**Work request A:** In the court decision below, what was the amount of the note that Sarine Obadia executed on July 29, 2004?
**Work request B:** Using the court decision below, explain why the complaint alleged that Sarine did not comply with the terms of the note and mortgage.

**Selected passage:**

Bank of N.Y. Mellon Trust Co., NA v Obadia
2019 NY Slip Op 07561 [176 AD3d 1020]
October 23, 2019
Appellate Division, Second Department
Published by New York State Law Reporting Bureau pursuant to Judiciary Law § 431.
As corrected through Wednesday, December 4, 2019


[*1]
 Bank of New York Mellon Trust Company, NA, Respondent,
v
Sarine Obadia et al., Defendants, and Ocean Villas II, LLC, Appellant.

Berg & David, PLLC, Brooklyn, NY (Abraham David, Madeline Greenblatt, and Shane Wax of counsel), for appellant.

Hogan Lovells LLP, New York, NY (Lisa J. Fried, Christian Fletcher, Leah N. Jacob, and Robin Muir of counsel), for respondent.

In an action to foreclose a mortgage, the defendant Ocean Villas II, LLC, appeals from an order of the Supreme Court, Kings County (Noach Dear, J.), dated September 19, 2016. The order, insofar as appealed from, denied that branch of the motion of the defendants Sarine Obadia and Ocean Villas II, LLC, which was pursuant to CPLR 3211 (a) to dismiss the complaint insofar as asserted against the defendant Ocean Villas II, LLC, for lack of standing, for failure to comply with RPAPL 1304, and for failure to comply with a condition precedent in the mortgage.

Ordered that the order is affirmed insofar as appealed from, with costs.

On July 29, 2004, Sarine Obadia (hereinafter Sarine) executed a note in the sum of $580,000 in favor of First Financial Equities, Inc. (hereinafter First Financial). The note was secured by a mortgage executed by Sarine and her husband, Ismah Obadia (hereinafter Ismah), on property located in Brooklyn (hereinafter the premises). Sarine and Ismah later transferred title to the premises to Ocean Villas II, LLC (hereinafter Ocean Villas).

On January 13, 2014, the plaintiff commenced this action against Sarine and Ocean Villas (hereinafter together the defendants), among others, to foreclose the mortgage. The complaint alleged, among other things, that Sarine and Ismah were the owners of the property "[a]t the time the note and mortgage were executed" and that title to the property had been transferred by them to Ocean Villas in 2007. The complaint alleged that Sarine did not comply with the terms of the note and mortgage inasmuch as she failed to make a payment that was due on May 1, 2009, and subsequent payments.

**Collected material:**
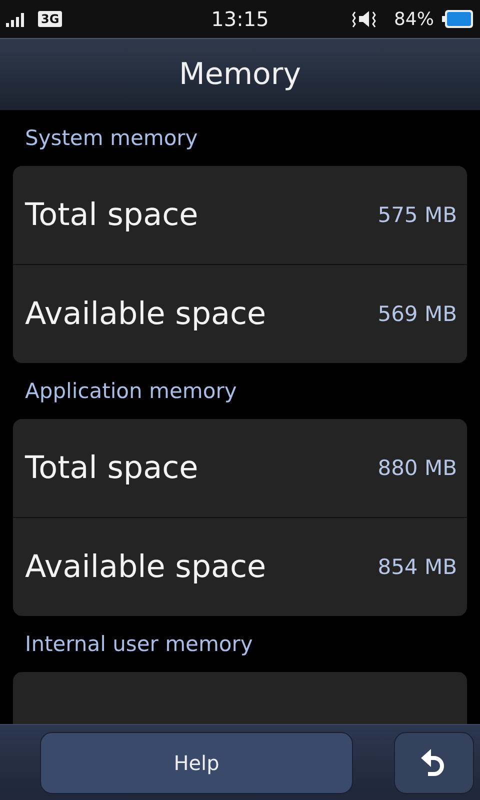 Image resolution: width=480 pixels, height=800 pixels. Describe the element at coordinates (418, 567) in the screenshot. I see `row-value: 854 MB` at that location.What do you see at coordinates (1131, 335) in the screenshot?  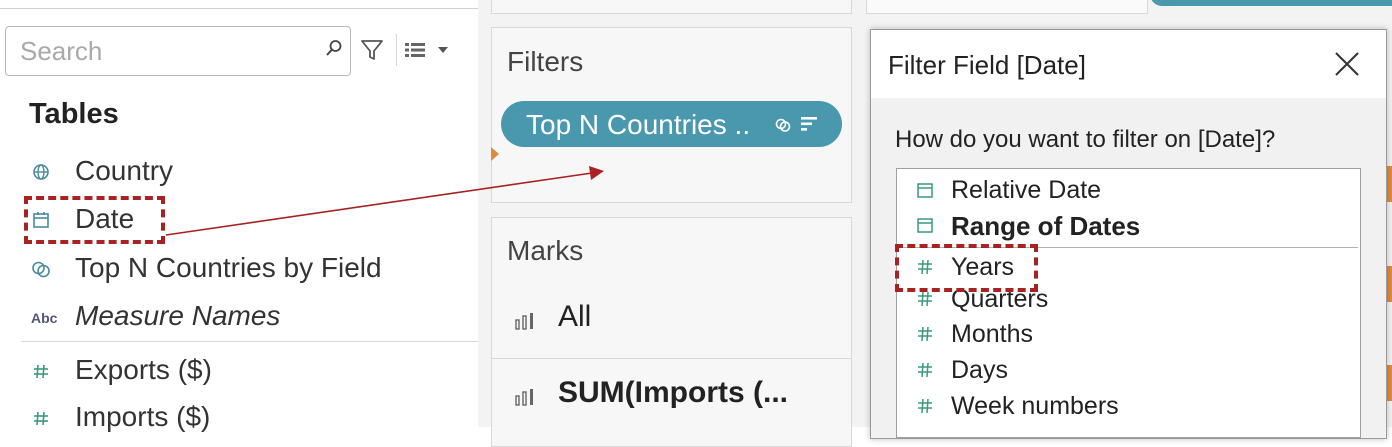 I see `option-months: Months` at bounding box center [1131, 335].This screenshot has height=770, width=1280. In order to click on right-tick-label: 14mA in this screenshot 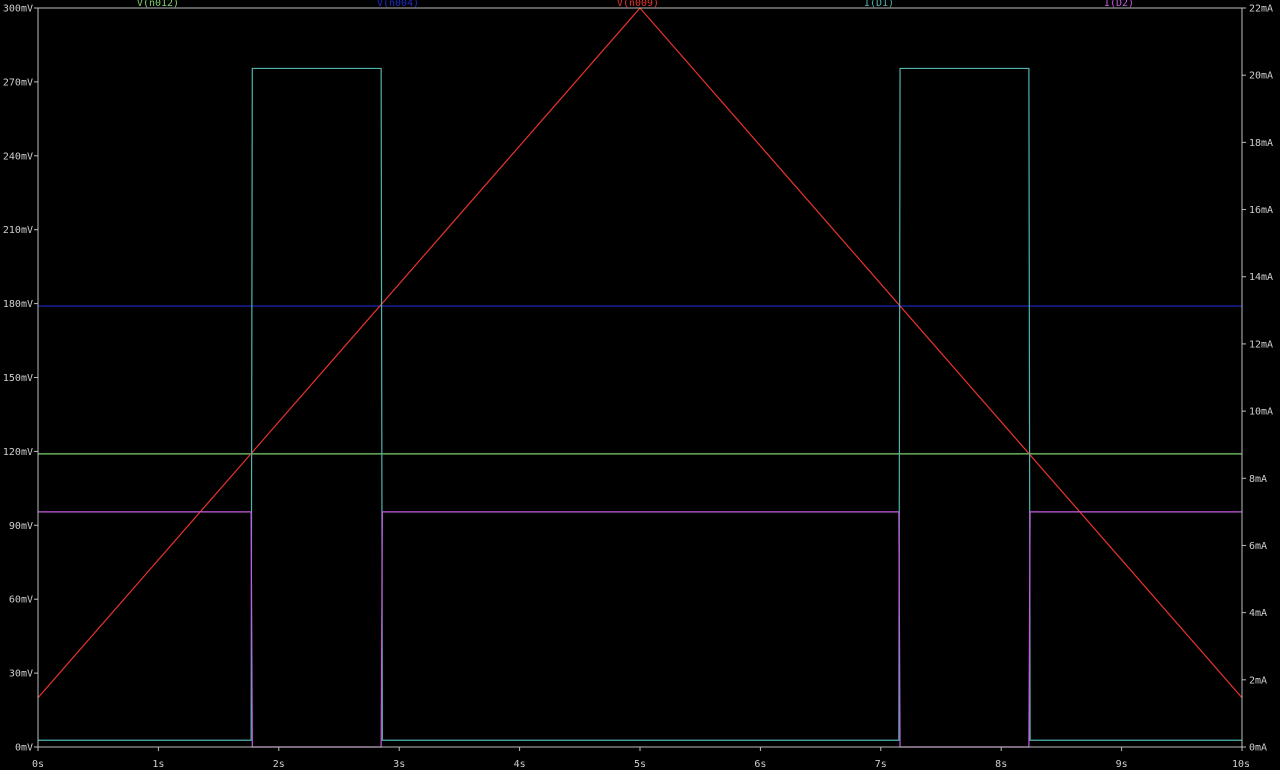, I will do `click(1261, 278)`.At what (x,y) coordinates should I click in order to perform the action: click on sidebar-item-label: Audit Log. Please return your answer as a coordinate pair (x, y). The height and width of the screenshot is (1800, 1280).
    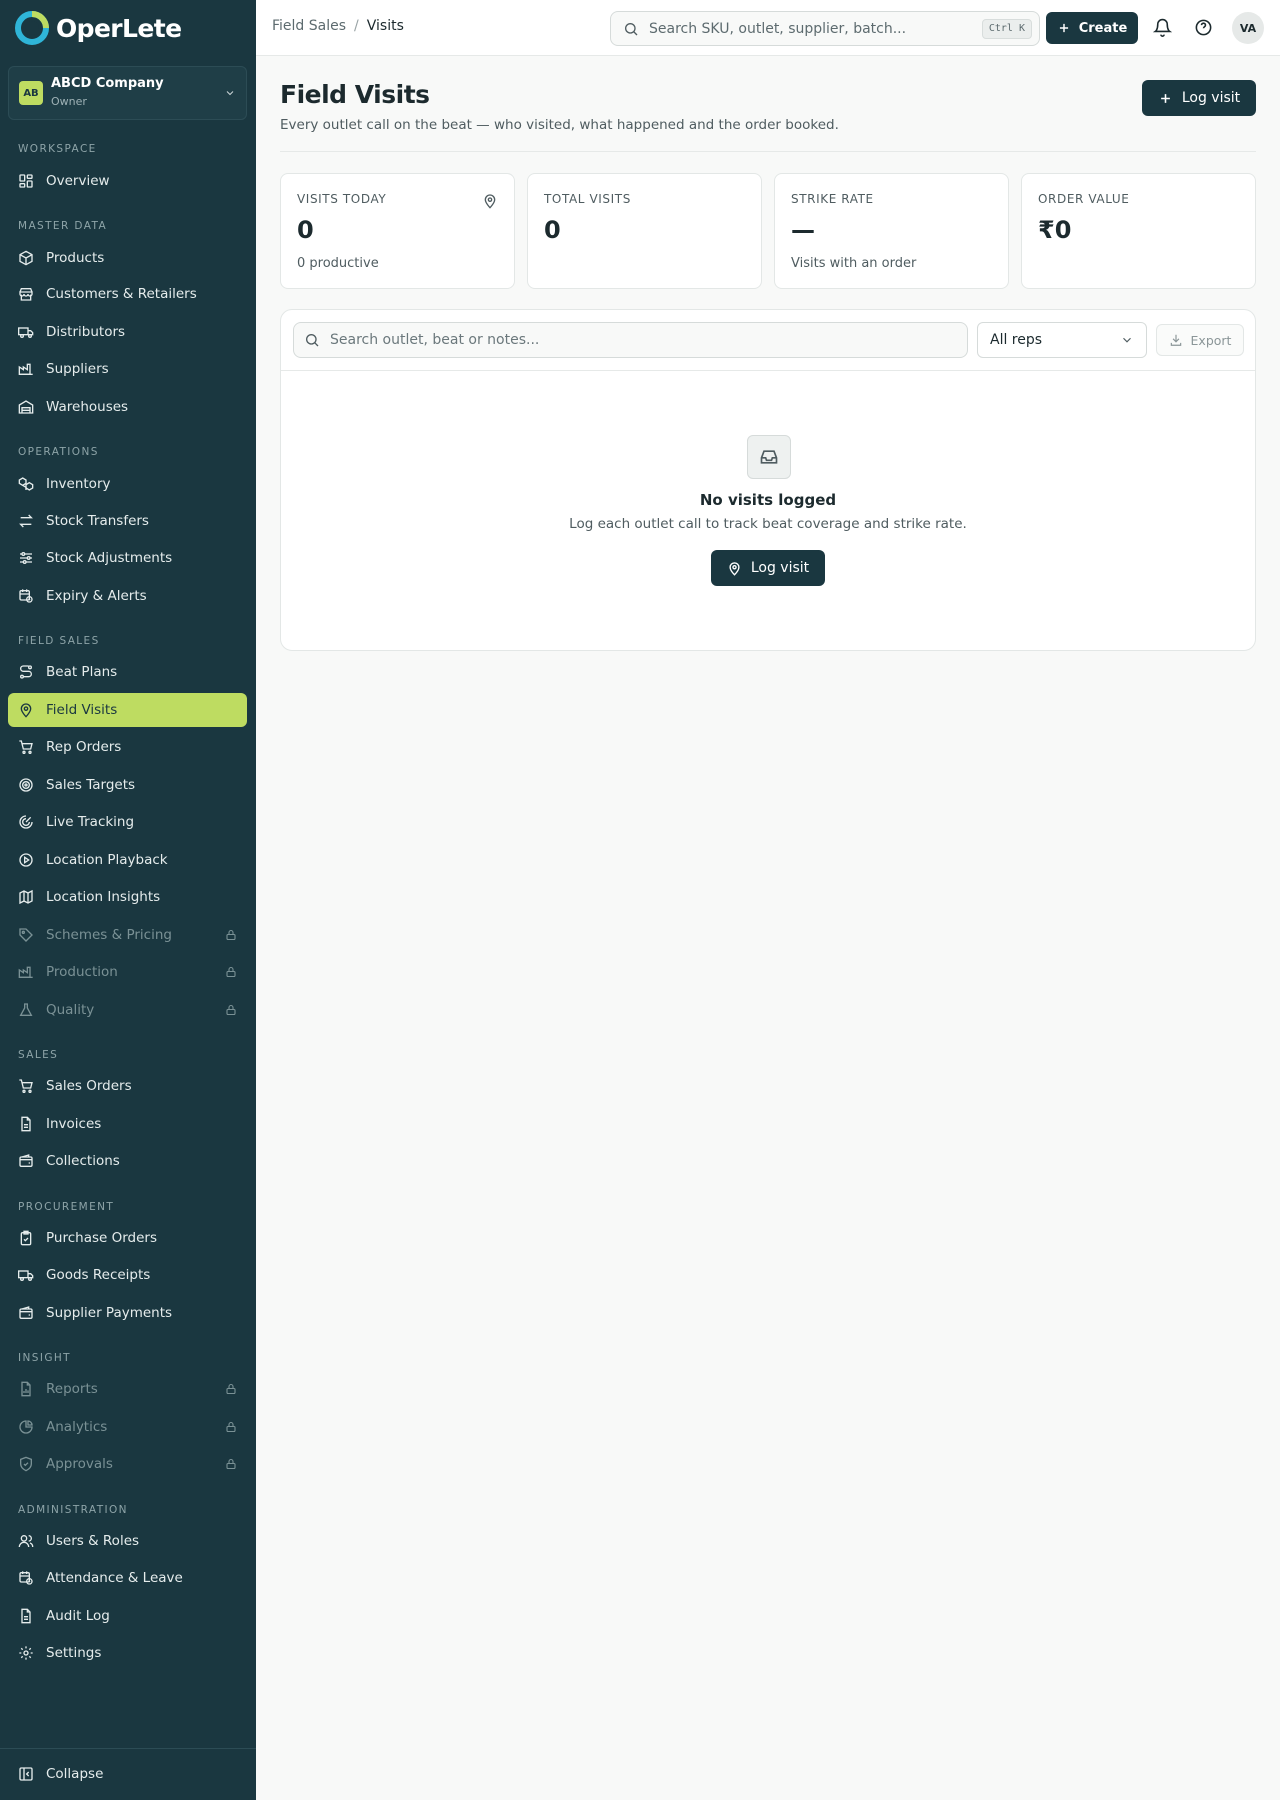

**Exercise output A:** $580,000

**Exercise output B:** The complaint alleged noncompliance because Sarine failed to make the payment due on May 1, 2009, and the payments after it.